Birincisi: kesinlikle yapılması gerekenler. Bunlar farz ve vacip diye isimlendirilirler.

İkincisi: bunun dışında kalan ibadetler. Bunlarda; nafile, tetavvu’, mendub, müstehap, sünneti müekkede ve ğayri müekkede diye isimlendirilirler.

Bu terimler konusunda âlimler ihtilaf etmişlerdir: bu konuda üç farklı görüş vardır:

1- Bu terimlerin hepsinin anlamı aynıdır. Bu görüş meşhur olduğu üzere imam Şafiye aittir. Böyle demekle birlikte hepsi sünnetlerin bazılarının diğerlerinden daha kesin ve daha te’kidli olduğu konusunda görüş birliği içerisindedirler.

2-Nafile daha umumidir her şeyi kapsar. Nafilenin içine sünnet ve müstehab da girer. Bu görüş Hanefilerin görüşüdür.
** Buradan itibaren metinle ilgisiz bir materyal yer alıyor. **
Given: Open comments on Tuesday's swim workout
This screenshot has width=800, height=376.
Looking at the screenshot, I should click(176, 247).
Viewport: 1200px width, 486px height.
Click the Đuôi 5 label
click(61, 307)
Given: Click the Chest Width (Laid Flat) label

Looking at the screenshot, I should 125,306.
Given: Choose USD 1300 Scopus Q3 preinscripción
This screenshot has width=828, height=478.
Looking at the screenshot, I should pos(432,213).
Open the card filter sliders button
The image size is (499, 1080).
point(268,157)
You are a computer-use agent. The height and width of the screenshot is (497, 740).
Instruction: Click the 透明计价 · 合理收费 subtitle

3-Nafile peygamber efendimizin (s.a.v) yapmış olduğu ancak devam etmediği şeylerdir. Yani bazen yaptığı ve bazen terk ettiği şeylerdir.

Sünnet ise: peygamber efendimizin (s.a.v) bir topluluk içerisinde yaptığı, devam ettiği ancak vacip olduğuna delalet eden herhangi bir delilin olmadığı şeylerdir. Bu görüş Maliki mezhebinin görüşüdür. Bu görüşe yakın bir başka görüş de Hanbelilerin görüşüdür.

Hanbeliler: Mendubun üç mertebe olduğunu söylemişlerdir. En yüksek mertebesi: Sünnet sonra fazilet ve sonra da nafiledir demişlerdir.

Fakihlerin bu konudaki görüşleri şöyledir:

1-İbrahim El-Halebi El hnefi şöyle demektedir:

Nafile lügat olarak: Fazlalıktır. Nafile kelimesini çoğulu nevafildir. Şer-i olarak ise: farz ve vacip olmayan ibadetlerdir ki sünnet, müstehab, belli bir vakitle sınırlı olmayan tetavvulardır. (Ğunyeti El-Mütemelli Fi Şerh Meniyyetu-l Musalli S. 383.)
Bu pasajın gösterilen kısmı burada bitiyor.